Bug 756430 – g_rw_lock_reader_lock() can return without locking, or error

After an evaluation, GNOME has moved from Bugzilla to GitLab. Learn more about GitLab.
No new issues can be reported in GNOME Bugzilla anymore.
To report an issue in a GNOME project, go to GNOME GitLab.
Do not go to GNOME Gitlab for: Bluefish, Doxygen, GnuCash, GStreamer, java-gnome, LDTP, NetworkManager, Tomboy.

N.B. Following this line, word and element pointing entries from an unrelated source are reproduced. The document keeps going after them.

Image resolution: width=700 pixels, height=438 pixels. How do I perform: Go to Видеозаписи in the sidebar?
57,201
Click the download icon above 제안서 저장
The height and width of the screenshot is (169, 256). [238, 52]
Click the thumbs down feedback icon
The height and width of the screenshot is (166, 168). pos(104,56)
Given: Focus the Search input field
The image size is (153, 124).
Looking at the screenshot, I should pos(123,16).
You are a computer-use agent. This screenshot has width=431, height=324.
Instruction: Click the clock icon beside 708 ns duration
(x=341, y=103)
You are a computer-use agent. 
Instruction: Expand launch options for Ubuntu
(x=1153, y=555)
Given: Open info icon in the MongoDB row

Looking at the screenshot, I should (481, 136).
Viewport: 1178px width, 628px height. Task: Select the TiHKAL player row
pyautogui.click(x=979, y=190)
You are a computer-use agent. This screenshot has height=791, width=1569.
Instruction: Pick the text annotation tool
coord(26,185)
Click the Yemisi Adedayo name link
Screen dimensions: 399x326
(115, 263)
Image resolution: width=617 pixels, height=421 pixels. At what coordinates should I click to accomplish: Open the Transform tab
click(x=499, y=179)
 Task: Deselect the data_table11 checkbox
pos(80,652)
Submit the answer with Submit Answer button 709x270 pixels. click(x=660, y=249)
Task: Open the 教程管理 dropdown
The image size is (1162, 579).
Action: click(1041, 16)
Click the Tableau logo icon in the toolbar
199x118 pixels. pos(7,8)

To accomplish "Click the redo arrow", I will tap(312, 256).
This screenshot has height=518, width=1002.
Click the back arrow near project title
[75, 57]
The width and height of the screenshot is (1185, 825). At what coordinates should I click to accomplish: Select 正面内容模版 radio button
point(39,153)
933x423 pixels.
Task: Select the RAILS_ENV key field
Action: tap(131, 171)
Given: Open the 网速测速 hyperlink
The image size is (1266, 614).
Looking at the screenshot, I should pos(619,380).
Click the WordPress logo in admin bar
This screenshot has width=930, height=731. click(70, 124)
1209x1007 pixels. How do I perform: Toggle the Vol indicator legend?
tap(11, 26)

Bug 756430 - g_rw_lock_reader_lock() can return without locking, or error


Summary:	g_rw_lock_reader_lock() can return without locking, or error


Status:	RESOLVED FIXED

Product:	glib
Classification:	Platform
Component:	gthread
Version:	unspecified
Hardware:	Other Linux

Importance:	Normal critical
Target Milestone:	---
Assigned To:	gtkdev
QA Contact:	gtkdev

URL:
Whiteboard:

Depends on:
Blocks:

Reported:	2015-10-12 12:31 UTC by Paul Davis
Modified:	2017-11-03 20:52 UTC

See Also:
GNOME target:	---
GNOME version:	---

Attachments
gthread: Emit a critical if g_rw_lock_reader_lock() fails (1.57 KB, patch) 2017-11-03 15:26 UTC, Philip Withnall	none	Details \| Review
gthread: Emit a critical if g_rw_lock_reader_lock() fails (2.17 KB, patch) 2017-11-03 15:34 UTC, Philip Withnall	none	Details \| Review
gthread: Emit a critical if g_rw_lock_reader_lock() fails (2.20 KB, patch) 2017-11-03 18:17 UTC, Philip Withnall	committed	Details \| Review

Description Paul Davis 2015-10-12 12:31:28 UTC

g_rw_lock_reader_lock() returns void. On POSIX systems it just calls pthread_rwlock_rdlock() which can return several different error values, any of which indicate that the lock is not taken. These errors are not propagated or visible to the caller of the glib function.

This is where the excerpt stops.